Larry Hickman

No. 27, 30, 37
- Position: Fullback

Personal information
- Born: October 9, 1935 Spring Hill, Texas, U.S.
- Died: February 10, 2017 (aged 81) Tyler, Texas, U.S.
- Listed height: 6 ft 2 in (1.88 m)
- Listed weight: 227 lb (103 kg)

Career information
- High school: Kilgore (TX)
- College: Baylor (1955–1958)
- NFL draft: 1959: 3rd round, 31st overall pick

Career history
- Los Angeles Rams (1959)*; Chicago Cardinals (1959); Green Bay Packers (1960); Hamilton Tiger-Cats (1961–1962); Montreal Alouettes (1962); Toronto Argonauts (1963);
- * Offseason or practice squad member only

Awards and highlights
- Second-team All-SWC (1958);

Career NFL statistics
- Rushing yards: 40
- Rushing average: 3.3
- Receptions: 1
- Receiving yards: 11
- Stats at Pro Football Reference

Career CFL statistics
- Rushing yards: 1,265
- Rushing average: 5.4
- Receptions: 12
- Receiving yards: 112
- Touchdowns: 3

= Larry Hickman =

American gridiron football player (1935–2017)

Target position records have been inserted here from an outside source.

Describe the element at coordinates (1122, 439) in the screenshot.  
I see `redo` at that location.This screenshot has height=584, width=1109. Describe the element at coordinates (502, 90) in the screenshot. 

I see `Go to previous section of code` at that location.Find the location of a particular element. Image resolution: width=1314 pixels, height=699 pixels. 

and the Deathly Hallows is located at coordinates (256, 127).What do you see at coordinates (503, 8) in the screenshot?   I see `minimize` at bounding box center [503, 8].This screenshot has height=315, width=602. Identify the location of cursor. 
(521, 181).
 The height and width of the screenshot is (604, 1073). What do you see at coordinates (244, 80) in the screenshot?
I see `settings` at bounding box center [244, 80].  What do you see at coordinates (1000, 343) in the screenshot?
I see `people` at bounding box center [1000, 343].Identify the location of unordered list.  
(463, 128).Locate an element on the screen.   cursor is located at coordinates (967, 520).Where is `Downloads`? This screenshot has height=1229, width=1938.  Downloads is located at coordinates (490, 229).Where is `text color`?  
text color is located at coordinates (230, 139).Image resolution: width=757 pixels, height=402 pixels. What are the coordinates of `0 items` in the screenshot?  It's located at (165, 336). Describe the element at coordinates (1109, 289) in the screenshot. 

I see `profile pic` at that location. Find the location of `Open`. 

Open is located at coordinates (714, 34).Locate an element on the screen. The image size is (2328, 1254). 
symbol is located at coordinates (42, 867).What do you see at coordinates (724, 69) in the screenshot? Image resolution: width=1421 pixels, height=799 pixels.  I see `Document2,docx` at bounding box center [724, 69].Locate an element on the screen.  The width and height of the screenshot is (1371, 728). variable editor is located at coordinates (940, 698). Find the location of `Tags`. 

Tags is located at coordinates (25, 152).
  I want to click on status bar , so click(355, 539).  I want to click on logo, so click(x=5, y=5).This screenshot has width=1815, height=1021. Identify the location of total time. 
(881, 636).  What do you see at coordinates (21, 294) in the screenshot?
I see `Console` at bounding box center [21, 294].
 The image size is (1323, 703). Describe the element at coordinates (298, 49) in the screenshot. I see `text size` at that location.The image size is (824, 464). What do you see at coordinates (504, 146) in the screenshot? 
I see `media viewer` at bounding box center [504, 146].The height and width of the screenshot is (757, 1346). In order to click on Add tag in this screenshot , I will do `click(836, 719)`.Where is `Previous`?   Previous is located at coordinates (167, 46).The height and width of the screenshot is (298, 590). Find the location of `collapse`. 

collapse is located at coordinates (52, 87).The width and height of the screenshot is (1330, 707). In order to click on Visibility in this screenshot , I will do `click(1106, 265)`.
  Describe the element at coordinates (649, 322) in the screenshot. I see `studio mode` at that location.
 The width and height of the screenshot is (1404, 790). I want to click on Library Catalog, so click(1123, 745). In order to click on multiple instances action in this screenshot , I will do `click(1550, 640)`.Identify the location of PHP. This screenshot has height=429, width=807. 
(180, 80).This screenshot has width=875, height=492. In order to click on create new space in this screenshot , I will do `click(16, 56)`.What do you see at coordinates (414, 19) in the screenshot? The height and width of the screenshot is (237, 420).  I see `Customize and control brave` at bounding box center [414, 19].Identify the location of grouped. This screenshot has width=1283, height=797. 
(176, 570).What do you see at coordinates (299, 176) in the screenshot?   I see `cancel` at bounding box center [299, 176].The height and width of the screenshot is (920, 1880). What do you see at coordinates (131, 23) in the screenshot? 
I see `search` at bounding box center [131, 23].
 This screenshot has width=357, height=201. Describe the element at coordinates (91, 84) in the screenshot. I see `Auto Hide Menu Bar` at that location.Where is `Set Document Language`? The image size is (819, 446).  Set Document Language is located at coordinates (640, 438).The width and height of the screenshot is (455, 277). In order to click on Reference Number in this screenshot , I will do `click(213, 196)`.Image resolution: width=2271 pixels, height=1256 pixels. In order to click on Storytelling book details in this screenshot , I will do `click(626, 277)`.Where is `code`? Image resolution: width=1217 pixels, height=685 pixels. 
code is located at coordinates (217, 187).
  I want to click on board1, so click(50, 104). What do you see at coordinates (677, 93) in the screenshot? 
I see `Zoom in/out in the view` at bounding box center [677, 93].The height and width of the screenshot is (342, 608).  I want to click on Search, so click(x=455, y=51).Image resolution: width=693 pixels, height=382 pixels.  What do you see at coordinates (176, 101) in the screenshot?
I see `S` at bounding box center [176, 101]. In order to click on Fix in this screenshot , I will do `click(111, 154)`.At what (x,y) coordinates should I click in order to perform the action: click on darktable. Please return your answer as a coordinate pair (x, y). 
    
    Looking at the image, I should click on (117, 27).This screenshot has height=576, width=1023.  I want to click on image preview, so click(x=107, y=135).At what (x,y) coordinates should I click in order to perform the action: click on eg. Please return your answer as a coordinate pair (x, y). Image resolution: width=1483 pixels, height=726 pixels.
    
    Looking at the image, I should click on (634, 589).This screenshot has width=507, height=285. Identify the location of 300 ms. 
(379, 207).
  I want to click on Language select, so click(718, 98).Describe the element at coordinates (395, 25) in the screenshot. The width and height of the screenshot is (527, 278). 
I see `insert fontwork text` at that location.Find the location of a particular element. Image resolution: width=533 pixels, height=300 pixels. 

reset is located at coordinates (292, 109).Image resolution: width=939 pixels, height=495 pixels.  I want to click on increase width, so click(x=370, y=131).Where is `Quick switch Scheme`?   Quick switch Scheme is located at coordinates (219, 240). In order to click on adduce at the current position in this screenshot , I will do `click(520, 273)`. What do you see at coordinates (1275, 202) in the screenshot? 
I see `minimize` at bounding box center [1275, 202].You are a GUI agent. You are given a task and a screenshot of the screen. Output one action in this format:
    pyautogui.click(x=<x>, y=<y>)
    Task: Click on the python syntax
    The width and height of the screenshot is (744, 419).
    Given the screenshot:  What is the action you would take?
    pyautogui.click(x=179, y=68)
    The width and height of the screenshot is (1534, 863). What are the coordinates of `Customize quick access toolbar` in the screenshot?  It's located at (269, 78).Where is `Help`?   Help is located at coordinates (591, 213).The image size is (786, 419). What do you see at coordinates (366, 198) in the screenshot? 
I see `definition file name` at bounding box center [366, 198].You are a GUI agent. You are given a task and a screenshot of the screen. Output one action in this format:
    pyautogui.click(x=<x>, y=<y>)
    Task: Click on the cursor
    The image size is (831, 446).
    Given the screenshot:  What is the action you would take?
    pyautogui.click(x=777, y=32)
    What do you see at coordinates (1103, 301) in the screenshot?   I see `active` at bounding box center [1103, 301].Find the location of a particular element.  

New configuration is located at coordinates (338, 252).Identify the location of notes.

Lawrence Dean Hickman (October 9, 1935 - February 10, 2017) was a professional American football fullback in the National Football League (NFL) for the Chicago Cardinals and Green Bay Packers. He played college football at Baylor University.

==Early life==
Hickman was born in Spring Hill, on October 10, 1935, to O.B. and Mattie Jane Hickman as the youngest of four boys, with brothers John, Warner and Waller. He acquired a love of music as a child, and sang for churches, banquets, weddings and theater productions all his life. Hickman attended Kilgore High School in Kilgore, Texas, where he played high school football at halfback and fullback as part of a dominant Bulldog running game with running back teammate Buddy Humphrey. He also lettered in baseball and basketball.

==College career==
Along with Humphrey, Hickman accepted a football scholarship from Baylor University, where he majored in Business with a minor in Vocal Performance. He lettered for the Bears from 1955–58, earning all-Southwest Conference honors in 1958. He was named a member of the Baylor football all-1950s team and was inducted into the Baylor Hall of Fame in 1973. Hickman married the former Shirley Winn of Gladewater while attending Baylor.

During the 1957 Sugar Bowl, Tennessee guard Bruce Burnham and Baylor guard Charley Horton "got into a scuffle" on the ground. Burnham punched Horton a few times. Hickman then responded by kicking Burnham in the face, which sent him to the hospital. A doctor stated "I thought the boy would be gone before we got him off the field". Hickman was ejected and spent the rest of the game crying on the bench. He later apologized to Burnham in the hospital.

==Professional football career==
After playing college football for Baylor, Hickman was selected in third round (31st overall) of the 1959 NFL draft by the Los Angeles Rams, rejoining Humphrey briefly before being traded to the Chicago Cardinals prior to the start of the 1959 season. He played two seasons in the NFL, one for the Cardinals (1959) and one for the Green Bay Packers (1960).

Hickman then went to the Canadian Football League where he played with three teams in three successive years from 1961 to 1963: the Hamilton Tiger Cats, Montreal Alouettes, and Toronto Argonauts. His best year as a running back was 1961, when he rushed for 447 yards and a 6.5 yards per carry average in Hamilton. That year, he played in the 49th Grey Cup game as Hamilton lost to the Winnipeg Blue Bombers in the first ever Grey Cup to ever go into overtime. Hickman suffered a badly sprained ankle in the game. Afterwards, he got progressively fewer chances to rush before retiring.

==Life after football==
After professional football, Hickman joined Texas Power & Light (later TU Electric), working in numerous cities and positions for almost 30 years. He retired from TU Electric in 1993 as their Tyler District Manager, and lived in Tyler for the remainder of his life. He and his wife had two children; daughter Lesa and son Winn. Larry Hickman died on February 10, 2017, at the age of 81.